Her story is far from unique. Samsonova is one of 157,035 non-Estonians who have been living without any citizenship since the Baltic state regained its independence.
"I was born and grew up in a small town (in eastern Estonia near the Russian border), Sillamae, that during Soviet times had a huge military factory and was mainly inhabited by Russians. At my school we had no lessons in Estonian at all," Samsonova, who works in a Tallinn bar, said.
Protest against reforms
As in Latvia, where ethnic-Russian youth have been protesting against education reform, Estonia plans to implement a huge revamp in Russian schools to ensure 60 percent of lessons in Russian secondary schools will be given in the local language.

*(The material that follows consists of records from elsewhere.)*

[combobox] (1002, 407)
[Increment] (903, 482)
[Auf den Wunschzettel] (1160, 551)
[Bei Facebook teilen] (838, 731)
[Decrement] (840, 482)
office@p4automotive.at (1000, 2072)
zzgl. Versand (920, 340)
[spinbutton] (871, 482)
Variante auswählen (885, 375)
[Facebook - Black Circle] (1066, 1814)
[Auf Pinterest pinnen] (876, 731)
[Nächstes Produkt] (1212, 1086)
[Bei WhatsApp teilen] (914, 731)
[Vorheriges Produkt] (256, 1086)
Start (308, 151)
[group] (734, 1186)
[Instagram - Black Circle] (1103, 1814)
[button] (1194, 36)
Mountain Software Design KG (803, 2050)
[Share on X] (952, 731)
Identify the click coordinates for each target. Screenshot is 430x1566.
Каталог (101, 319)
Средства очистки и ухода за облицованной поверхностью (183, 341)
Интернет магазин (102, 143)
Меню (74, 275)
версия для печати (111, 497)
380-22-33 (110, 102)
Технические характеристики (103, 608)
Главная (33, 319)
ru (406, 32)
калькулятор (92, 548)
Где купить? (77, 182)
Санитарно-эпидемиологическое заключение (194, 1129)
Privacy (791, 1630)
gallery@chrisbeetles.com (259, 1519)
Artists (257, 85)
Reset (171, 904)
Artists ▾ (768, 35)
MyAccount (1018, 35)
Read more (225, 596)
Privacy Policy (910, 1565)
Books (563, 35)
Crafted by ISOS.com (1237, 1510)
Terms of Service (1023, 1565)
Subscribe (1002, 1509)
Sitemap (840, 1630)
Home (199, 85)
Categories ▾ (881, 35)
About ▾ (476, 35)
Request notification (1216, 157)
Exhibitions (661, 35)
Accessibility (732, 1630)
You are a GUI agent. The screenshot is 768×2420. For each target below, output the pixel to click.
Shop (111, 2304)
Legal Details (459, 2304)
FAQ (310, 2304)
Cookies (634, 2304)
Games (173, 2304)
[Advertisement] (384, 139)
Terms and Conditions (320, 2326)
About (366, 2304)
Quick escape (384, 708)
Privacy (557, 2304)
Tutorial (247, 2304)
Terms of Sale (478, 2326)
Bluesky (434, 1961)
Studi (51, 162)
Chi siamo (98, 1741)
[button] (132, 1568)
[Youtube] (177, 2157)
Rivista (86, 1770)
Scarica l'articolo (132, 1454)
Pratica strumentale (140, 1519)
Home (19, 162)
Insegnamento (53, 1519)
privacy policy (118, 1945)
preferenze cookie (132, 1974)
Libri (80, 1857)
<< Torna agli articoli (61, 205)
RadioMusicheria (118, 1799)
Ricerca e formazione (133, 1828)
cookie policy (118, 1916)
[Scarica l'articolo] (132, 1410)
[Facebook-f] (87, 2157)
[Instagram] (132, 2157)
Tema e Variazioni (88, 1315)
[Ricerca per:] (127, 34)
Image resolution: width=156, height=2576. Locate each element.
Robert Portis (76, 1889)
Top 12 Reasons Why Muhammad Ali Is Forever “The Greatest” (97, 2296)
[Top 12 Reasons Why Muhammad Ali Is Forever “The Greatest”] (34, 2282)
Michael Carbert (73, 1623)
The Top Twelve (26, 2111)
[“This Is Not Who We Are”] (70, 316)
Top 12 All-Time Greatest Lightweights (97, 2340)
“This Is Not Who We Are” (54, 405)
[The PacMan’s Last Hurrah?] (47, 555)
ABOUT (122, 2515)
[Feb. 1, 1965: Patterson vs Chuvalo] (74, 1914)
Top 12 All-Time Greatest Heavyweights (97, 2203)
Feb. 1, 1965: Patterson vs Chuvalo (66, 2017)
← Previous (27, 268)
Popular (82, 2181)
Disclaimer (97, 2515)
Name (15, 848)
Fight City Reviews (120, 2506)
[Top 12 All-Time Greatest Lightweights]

The reforms will take effect in 2007.
"Those who attack Estonia as well as Latvia for the school reform are very hypocritical," says Lilia Sokolinskaja, a Russian journalist who has worked 44 years in Estonia for the main local Russian-language radio.
"The aim of the changes is to end the current dead circle, which means thousands of young Russians entering the labor market can compete only for jobs at the lowest level because they are unable to enter Estonian universities or to become otherwise part of the Estonian community, due to the lack of knowledge of the language," she adds.
Effort from both sides
Samsonova has a boyfriend living in Moscow, but she has chosen to stay in Estonia, which became a member of the European Union this year. She also believes Russians must make more effort to integrate.
"I support the educational reform in Russian schools, too. No-one has ever insulted me for being Russian but I have always known that I can't compete with Estonians on the labor market. This is why I finally started to study the language and applied for citizenship," she says.
Both Samsonova and Sokolinskaja said that while thousands of Russians have made more efforts in the last few years to learn Estonian, Estonians are still too slow to accept Russians as a full part of their society.
"One of our aims is to change the attitude of ordinary Estonians," concedes Mati Luik, director of the Integration Foundation, which handles dozens of integration programs, financed by the state, Nordic countries and EU.
Human rights violation denied
In addition to over 100,000 Russians who have already become Estonian citizens and 157,000 people -- mainly Russians -- who live in Estonia without any citizenship, Estonia has 88,500 Russians who have Russian citizenship and live in Estonia with a residence permit.
Estonia denies accusations by Moscow that it is violating the Russian minority’s human rights, saying it has cut in half the time for the citizenship application process and subsidizes costs of studying Estonian.
"The process to apply for citizenship has been made easier,” said Mari Pedak, director of the Citizenship and Migration Board.
Among other means to promote integration is a highly popular program that aims to send Russian children to live with an Estonian family for several weeks and learn the language.
"Estonia is the only country in Europe that has had such a vast naturalization process," Paul-Eerik Rummo, minister of population affairs, said. "The best way to reply to criticism is to look at the facts. The share of people living in Estonia without any citizenship has decreased in the last 13 years, from 32 percent to 11 percent," he said.